PROBLEM SET -
(1) In the summary of the hybrid explainable AI study for autonomous vehicles, why does the framework combine LIME and SHAP? Answer in one to three sentences.
(2) Resume the summary of the hybrid explainable AI study for autonomous vehicles, starting right after its last line.

PASSAGE TO READ -
-=-=-=-=-
Purpose of the Study:

  • To propose and evaluate a novel hybrid explainable AI (XAI) framework for autonomous vehicles (AVs).
  • To combine the strengths of Local Interpretable Model-agnostic Explanations (LIME) and Shapley Additive Explanations (SHAP) for enhanced transparency and efficiency.
  • To provide a balanced approach for onboard deployment in safety-critical AV applications.

Main Methods:

  • A hybrid XAI framework integrating LIME and SHAP was developed.
  • The framework was evaluated on state-of-the-art models: ResNet-18, ResNet-50, and SegNet-50.
  • Performance was assessed using the KITTI dataset, focusing on fidelity, interpretability, and consistency metrics.

Main Results:

  • The hybrid XAI framework achieved a fidelity rate exceeding 85%, an interpretability factor over 80%, and consistency above 70%.
-=-=-=-=-
DATASET CONTENT -
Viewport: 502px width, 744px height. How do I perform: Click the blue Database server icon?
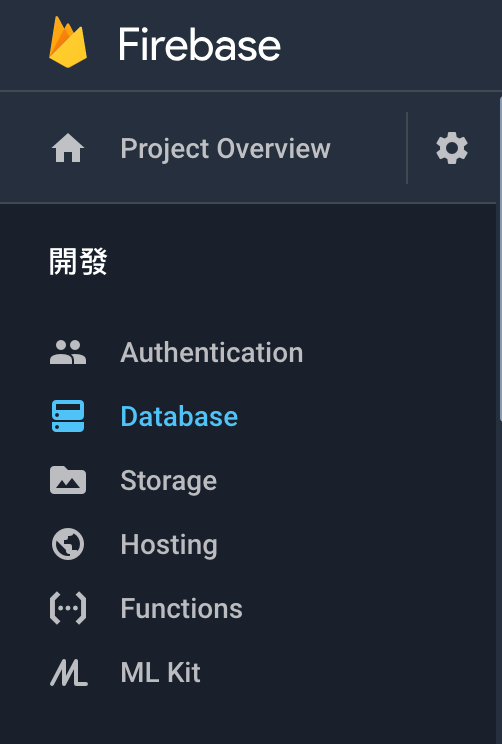coord(68,416)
-=-=-=-=-
OUTPUTS FOR THE TASKS -
(1) The framework combines LIME and SHAP to draw on the strengths of both methods for better transparency and efficiency. This gives a balanced approach suited to onboard deployment in safety-critical autonomous vehicle applications.

(2)
  • Inference times were recorded as 0.28s (ResNet-18), 0.571s (ResNet-50), and 3.889s (SegNet), demonstrating suitability for onboard computation.
  • The proposed approach consistently outperformed traditional XAI methods in key performance indicators.

Conclusions:

  • The hybrid LIME-SHAP framework offers a balanced solution for XAI in AVs, optimizing transparency and computational performance.
  • This research provides a strong foundation for deploying explainable AI in safety-critical autonomous driving systems.
  • The developed framework facilitates real-time decision-making by addressing the tradeoffs between model precision and interpretability.